Q1 2025 earnings summary
2 Feb, 2026Executive summary
Net sales grew 1.8%–2% year-over-year to $239.7 million, driven by precision conveyance, lifting, and montratec acquisition, with short-cycle sales healthy and Project Business up mid-single digits.
Adjusted gross margin expanded 110 bps to 38.0%, a record for Q1, while reported gross margin rose to 37.1%; adjusted EBITDA margin was 15.6%.
Net income was $8.6 million, or 3.6% of sales, including $2.6 million in factory simplification costs; adjusted EPS was $0.62, flat year-over-year.
Backlog increased 4% sequentially, with a book-to-bill ratio above one, reflecting strong order activity and new project wins.
Announced consolidation of North American linear motion facility into Monterrey, Mexico, as part of footprint simplification to drive margin expansion.
Financial highlights
Net sales were $239.7 million, up 1.8%–2% year-over-year; organic and acquisition growth each contributed 1%.
Adjusted EBITDA grew 2% to $37.5 million; adjusted operating income was $25.7 million, flat year-over-year.
Adjusted EPS was $0.62, unchanged year-over-year; GAAP EPS was $0.30, down from $0.32.
Free cash flow improved by $7.1 million year-over-year, but was negative at $(15.4) million for the quarter; trailing 12-month free cash flow conversion was 108%.
Paid down $20 million in debt during the quarter; cash and equivalents at quarter-end were $68.4 million.
Outlook and guidance
Q2 FY25 net sales and adjusted EPS expected to decline low to mid-single digits year-over-year due to Monterrey consolidation and related one-time costs.

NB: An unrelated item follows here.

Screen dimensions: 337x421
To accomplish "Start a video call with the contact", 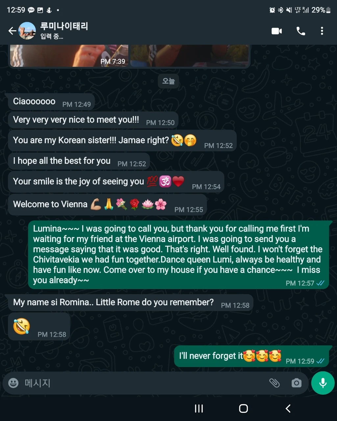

Full-year FY25 guidance reaffirmed: low single-digit sales growth, mid- to high single-digit adjusted EPS growth, CapEx of $20–$30 million, and net leverage ratio targeted at ~2.0x.
Facility consolidation expected to deliver 200 basis points of gross margin improvement by fiscal 2027.
Effective tax rate for FY2025 expected to be 24%–26%.
Management expects cash, cash flow, and credit facility to be sufficient for operations and obligations for at least 12 months.